The male sacs tend to be more rounded or ball-shaped while their female counterparts often are pear-shaped or even more elongate and wispy. The familiar white hair sticking out from the tip of the female bract will be easily recognizable to anyone who has seen mature, live hemp (or marijuana) flowers growing.
Run field checks for male or hermaphrodite hemp flowers
For any hemp farmer growing at scale, the most likely scenario will be inevitable, regular field checks for the occasional male or hermaphrodite plant. There is no guarantee, after all, of 100% rate of female plants when germinating feminized hemp seed. But if you haven’t already heard, letting male flowers mature to the point where those bulbous sacs open to release seed-inducing pollen is a disaster waiting to happen to precious hemp crops.
As the season progresses, constantly scouring a hemp field for males and the ever elusive hermaphrodites will become more pertinent to a successful harvest of “sensimilla” hemp buds. Crews must know the difference between male and female hemp — both the whole-plant structure and flower structure.
Often, male hemp plants are taller and more “leggy” in growth, sticking up awkwardly out of the canopy; female hemp plants tend to bush out with foliar growth. This is a good reason to shoot for a uniform canopy: Oddities are easier to spot. Once budding begins and flowers start to form, the difference becomes even clearer.
Female hemp flowers grow in a tight bud structure, with calyxes packed together to form compact, often long colas. Male hemp flowers, on the other hand, grow in bunches, their pollen sacs structured almost like tiny cherries in hanging proximity to each other.
Hermaphrodites are inherently not as easy to spot because they are part female. Beyond unusual plant structure, a key to spotting “herms” in the field is to look for color difference. Leaves of male and female hemp plants of the same species likely will be the same or only slightly different in color, but they do a lot to cover up the lighter-colored, internal stems and stalks while blocking out light gaps. Male hemp plants and hermaphrodites simply don’t have the same foliar coverage and invariably will stand out with lighter greens or gaps that show adjacent bare earth.
Given that male hemp plants display pollen sacs about a week or two before female buds begin to develop (if planted simultaneously), farmers can get a slight head start on a long season of male-hunting.

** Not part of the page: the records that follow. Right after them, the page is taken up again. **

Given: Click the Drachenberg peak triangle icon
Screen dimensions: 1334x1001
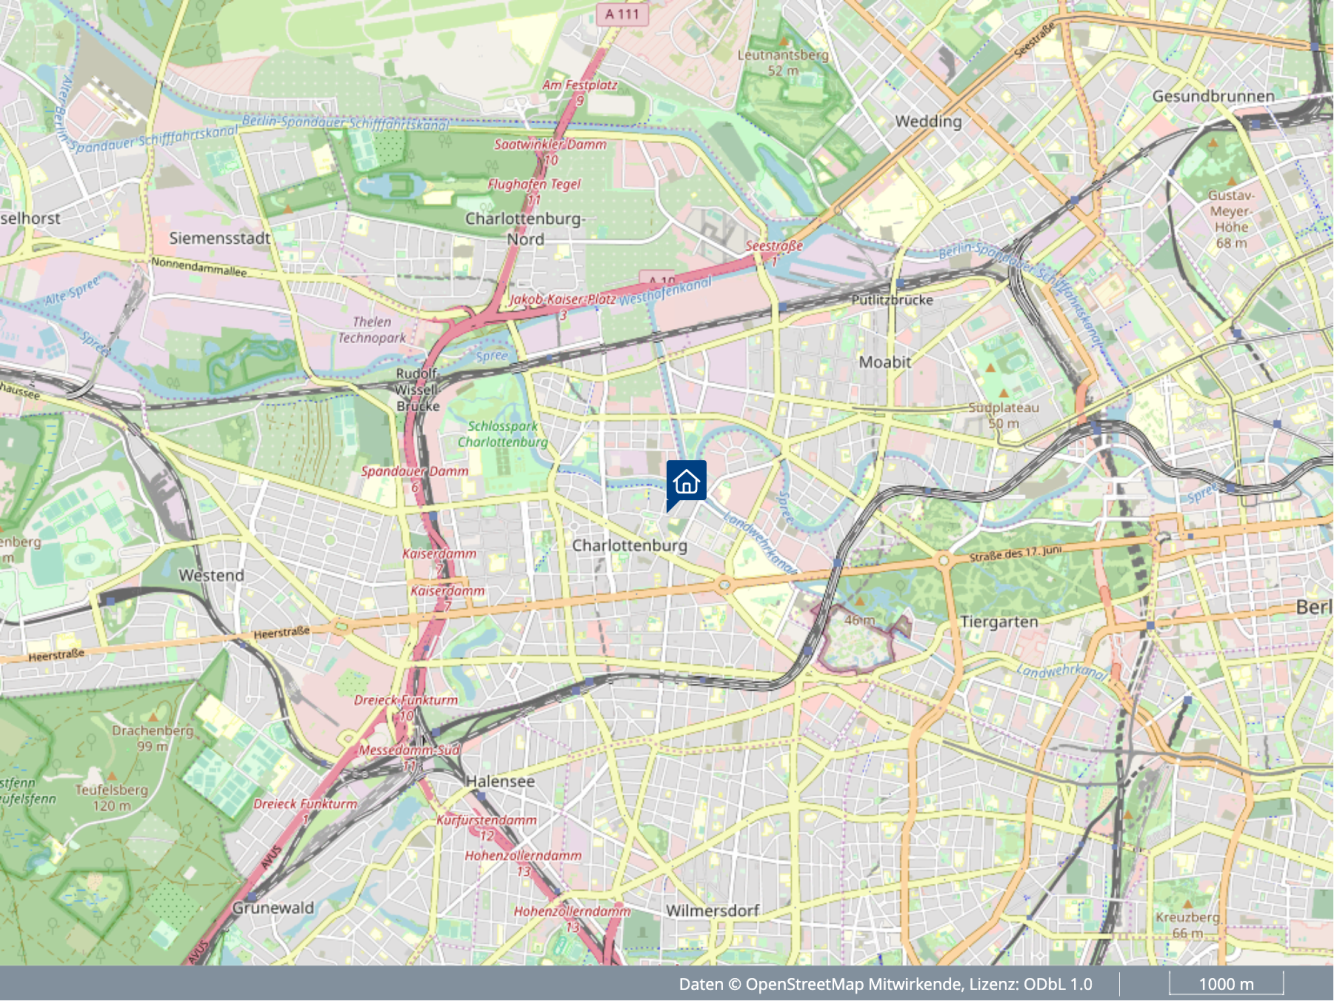Looking at the screenshot, I should [152, 716].
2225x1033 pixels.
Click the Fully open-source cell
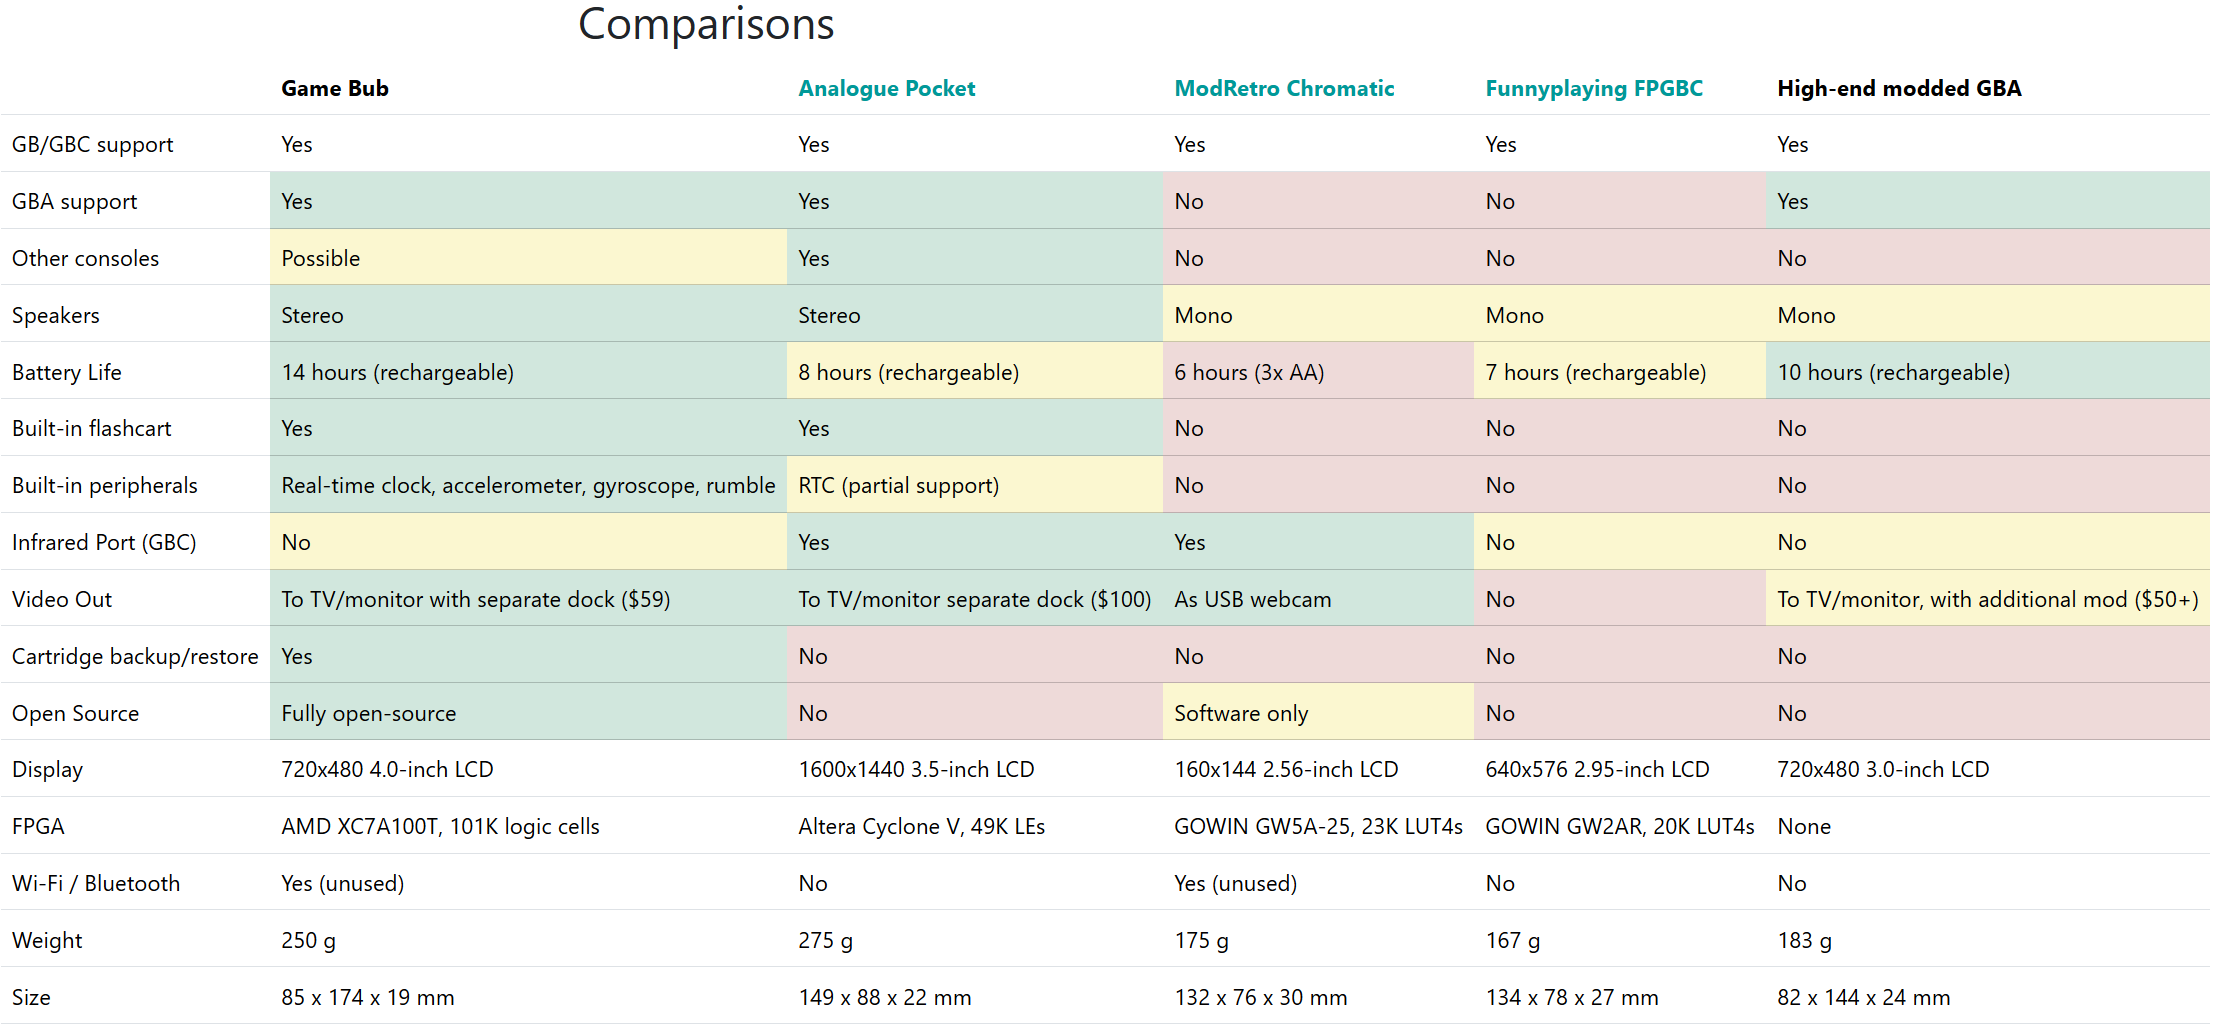[368, 713]
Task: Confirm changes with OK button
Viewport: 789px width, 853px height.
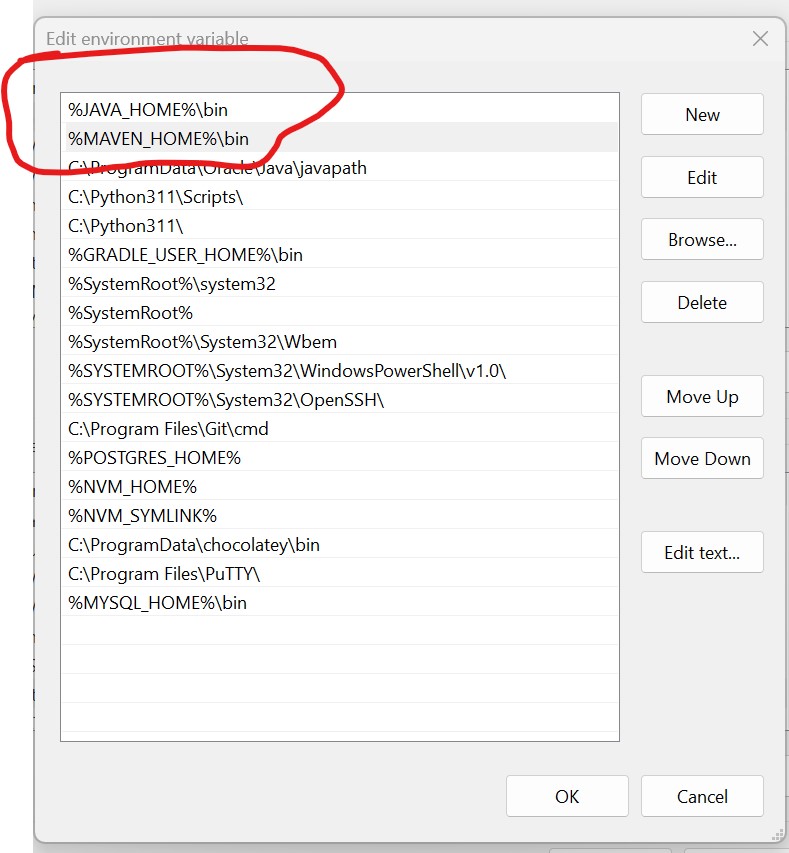Action: tap(567, 797)
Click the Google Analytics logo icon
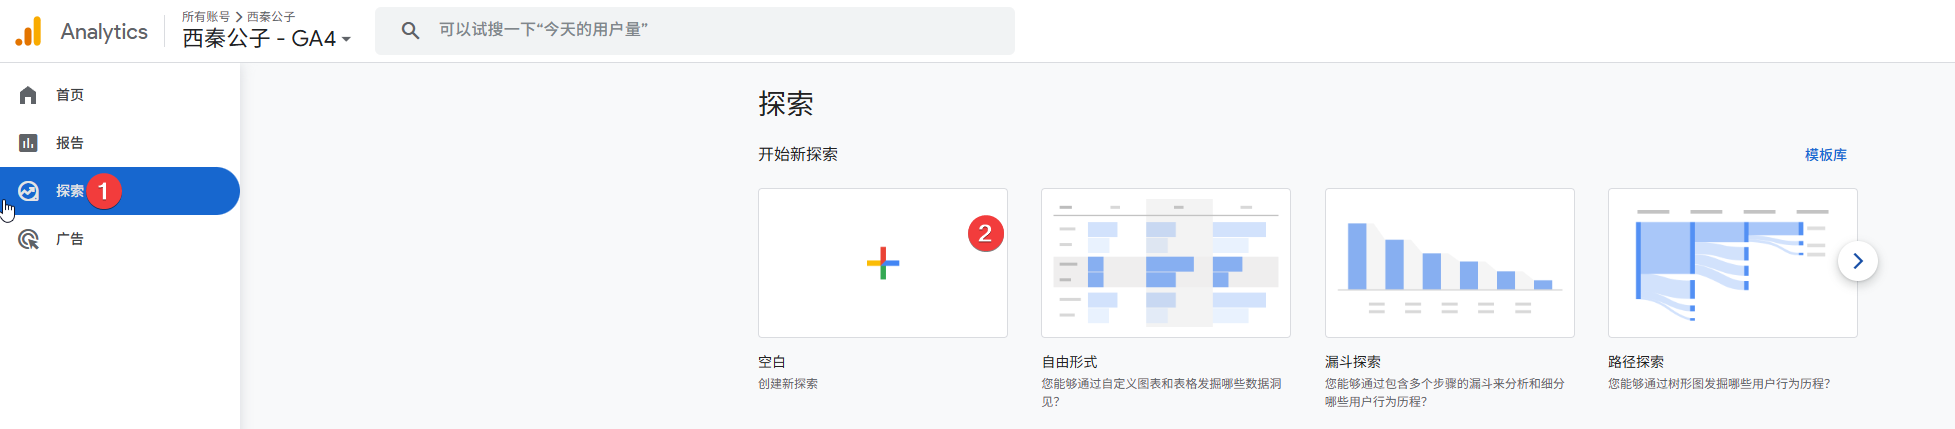Viewport: 1955px width, 429px height. tap(29, 32)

But, according to Dinafem.org, “The best time to pollinate the female is when the flowers have fully formed stigmas (the little white hairs), as long as possible, usually four or five weeks after the beginning of flowering” (2). This means that until every white hair in a hemp field turns orange or brown and lays down against its female bud, the crop is susceptible to becoming seeded. Whether those seeds have matured by harvest does not matter. A seeded bud is a seeded bud and must be dealt with accordingly.
While each of these methods can be employed on small or large scales, at acreage production levels, it would be wise to maintain constant vigilance against a field’s rogue pollen producers nearly up until harvest. A daily or every-other-day walk by the hemp farmer or crew could save the season. Moreover, breeding familiarity with males and hermaphrodites on daily hunts leads to more adept and efficient identification as farmers’ seasons and careers progress.